On appeal, the court reversed. It found that the defendant's refusal to submit to sobriety cases was admissible, citing to a variety of cases as such:
"First, Holland's refusal to submit to sobriety testing is admissible. This issue has been resolved by the Legislature's enactment of the implied consent law under section 316.1932(1)(a) 1.a ., Florida Statutes (2010). Section 316.1932(1)(a) 1.a. provides in pertinent part that “[t]he refusal to submit to a chemical or physical breath test upon the request of a law enforcement officer as provided in this section is admissible into evidence in any criminal proceeding.” § 316.1932(1)(a) 1.a., Fla.
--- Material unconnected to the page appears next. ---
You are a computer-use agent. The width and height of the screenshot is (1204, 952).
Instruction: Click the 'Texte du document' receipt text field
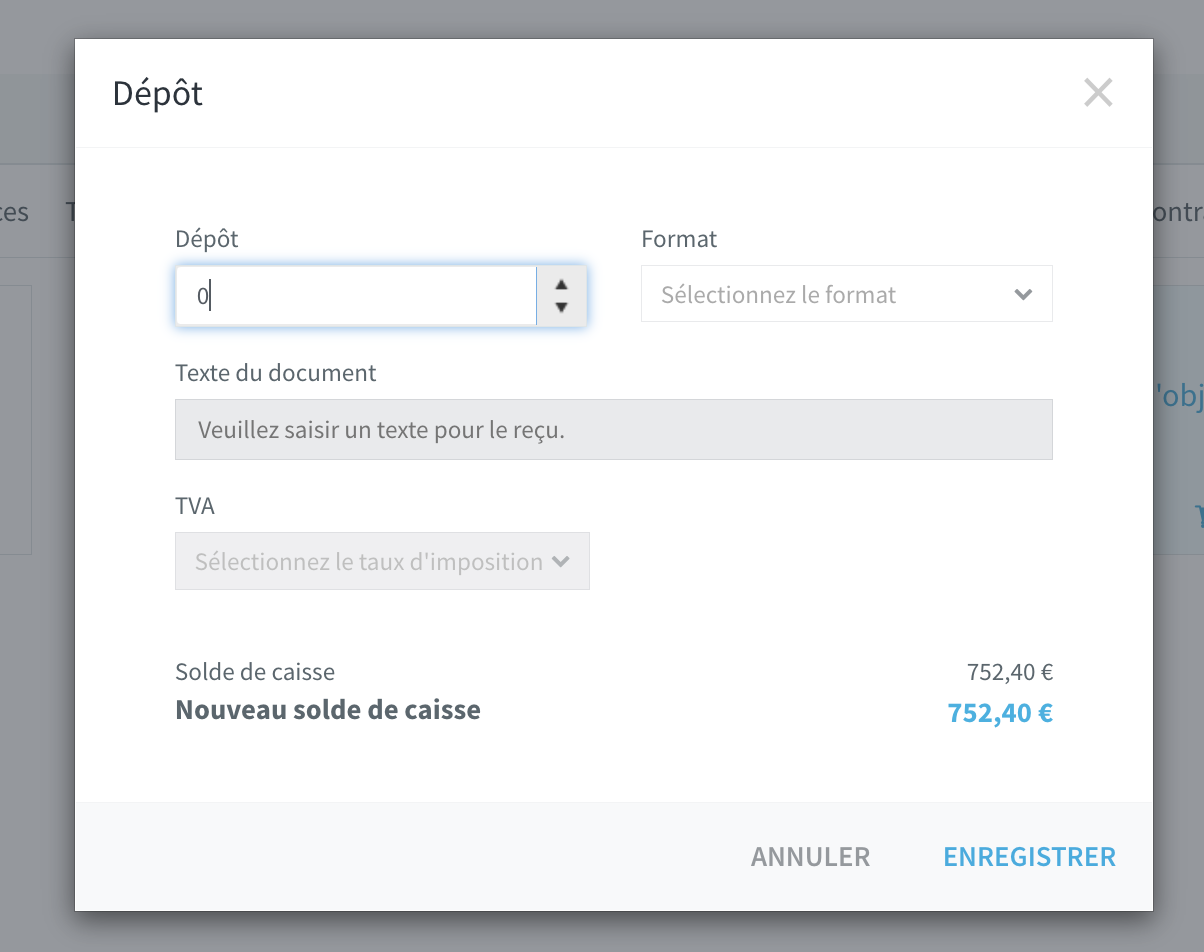point(613,430)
Stat. (2010); see also State v. Kline, 764 So.2d 716, 717 (Fla. 5th DCA 2000) (holding that implied consent law requires admission of a defendant's refusal to submit to a breath or urine test). We look no further than the legislative directive to conclude that the segment of the videotape showing Holland's refusal is admissible under section 316.1932(1)(a) 1.a. Furthermore, Holland's statements on the videotape constitute admissions of a party opponent. See § 90.803(18)(a), Fla. Stat. (2010) (providing an exception to the hearsay rule when a statement is offered against a party and is “[t]he party's own statement in either an individual or a representative capacity.”). Therefore, under section 90.803(18)(a), the statements are admissible. See Dias v. State, 890 So.2d 1254, 1255 (Fla. 4th DCA 2005); cf. United States v. Valdes, 214 F. App'x 948, 950 (11th Cir.2007) (“Statements made by [the defendant] in tape-recorded conversations [with an informant], when presented by the Government, were not hearsay because they were admissions of a party opponent.”).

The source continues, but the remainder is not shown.